3. 显微镜观察细胞生长情况，并对细胞进行不同倍数拍照保存（40×,100×,200×各一张）前三天照片为重要售后依据，不提供或未拍照默认收到

状态良好。

4. ①贴壁细胞：若细胞密度低于 80%，无菌操作去掉培养基。加入准备的 5-6ml 培养基放 37 度培养箱培养，待细胞密度达到 80%以上进行传代。密度 80%以上，可以将细胞传代处理。

②悬浮细胞：将瓶内所有培养基离心收集，重悬计数根据密度进行分瓶，密度在 3-5x10^5/ml 为宜。

特别说明：瓶内运输培养基不能继续使用，请根据培养条件配置新鲜培养基。收到后第一次传代建议1:2，注意是传成2个T25瓶或2个6cm皿，千万不要传2个10cm的皿，底面积不一样。

15ml 离心管形式

仅限于悬浮细胞发货。
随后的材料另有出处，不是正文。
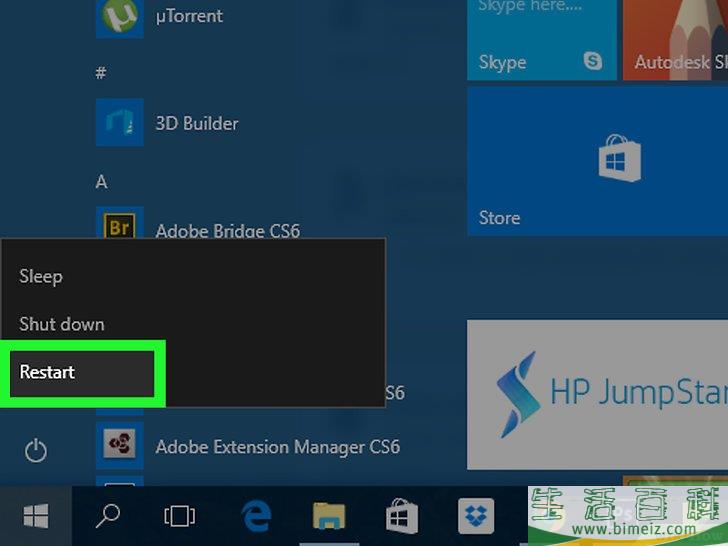This screenshot has height=546, width=728.
Task: Open the taskbar search magnifier icon
Action: click(x=107, y=516)
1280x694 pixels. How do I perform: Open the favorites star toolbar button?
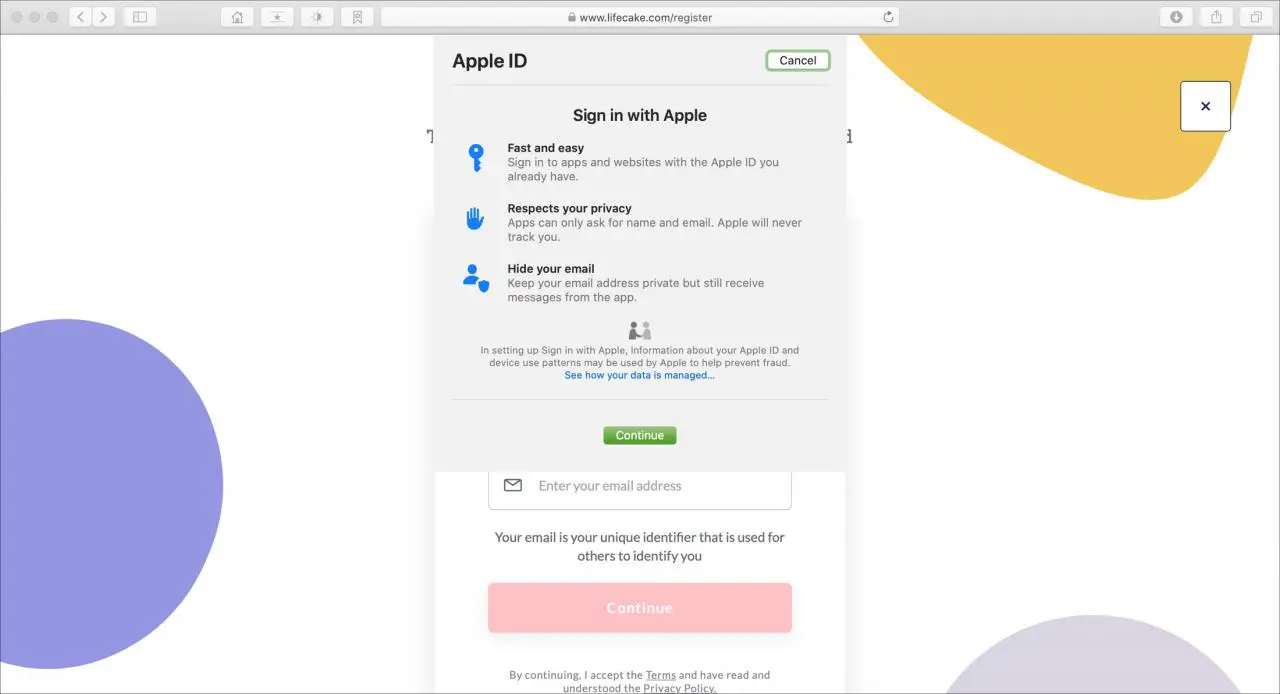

75%酒精棉球擦拭 15ml 离心管外部去封口膜，将15ml 细胞悬液均匀接种到 2 个 T25 规格培养瓶（不离心），第二天观察细胞状态，根据密度进行换液或分瓶。

2ml 冻存管形式

收到细胞后，检查外包装情况和箱内是否还有干冰。如有外包装破损干冰已完全挥发等问题，请即时联系。正常请进行以下操作：将细胞取出转移至液氮或-80度冰箱保存，建议尽早复苏。复苏第一管如有活性状态问题及时与我们联系，会有技术人员与您沟通指导后再复苏第二管。特别说明：未与我方联系擅自复苏第二管出现问题不予售后。